Please copy the data exactly as it stands, minus the images.

**SUPPLIED INFORMATION**

————————

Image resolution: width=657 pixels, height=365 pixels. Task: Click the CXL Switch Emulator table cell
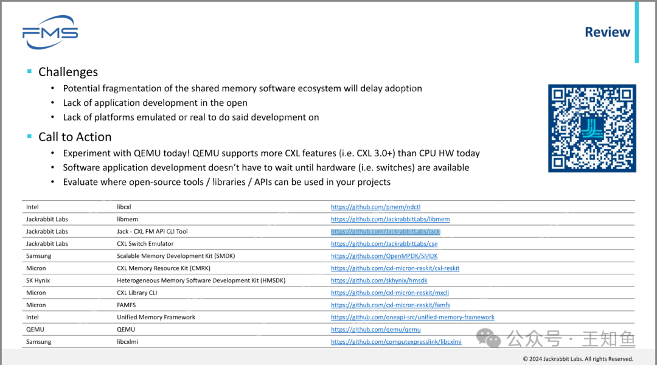coord(146,244)
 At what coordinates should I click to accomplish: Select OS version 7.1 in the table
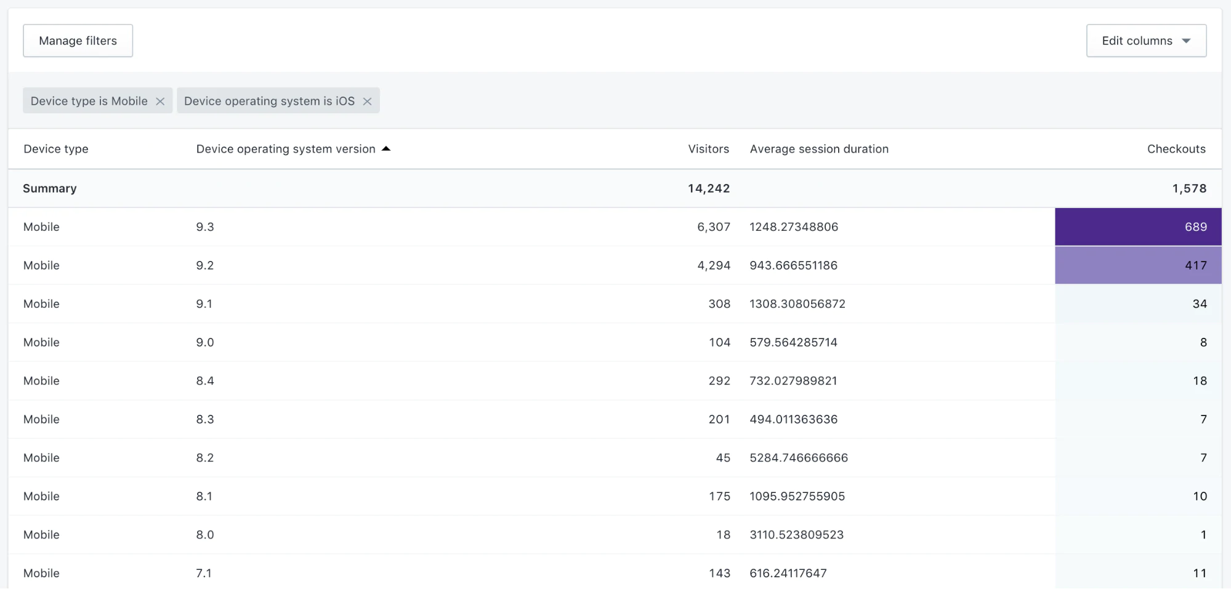point(204,573)
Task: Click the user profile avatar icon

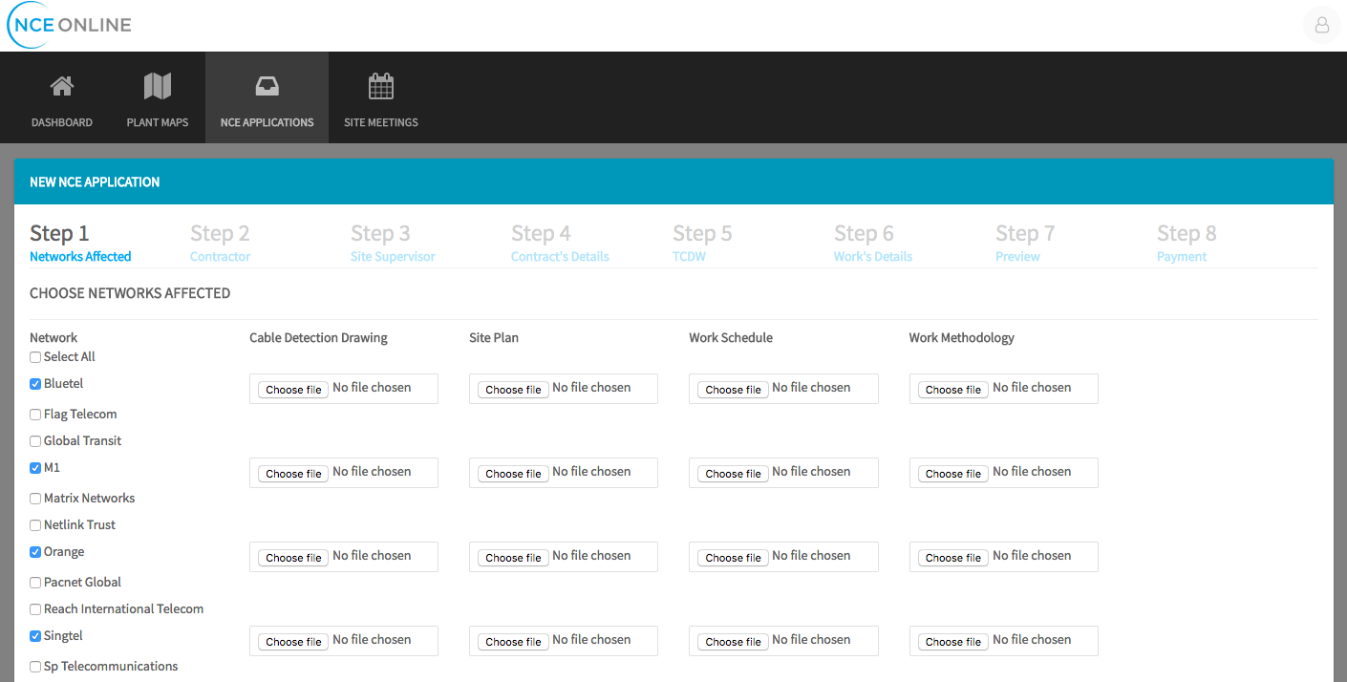Action: (1322, 26)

————————

**EXERCISE RESPONSE**
Image resolution: width=657 pixels, height=365 pixels. Task: Click the CXL Switch Emulator table cell
coord(146,244)
 At what coordinates should I click to accomplish: Select OS version 7.1 in the table
point(204,573)
Task: Click the user profile avatar icon

Action: (1322, 26)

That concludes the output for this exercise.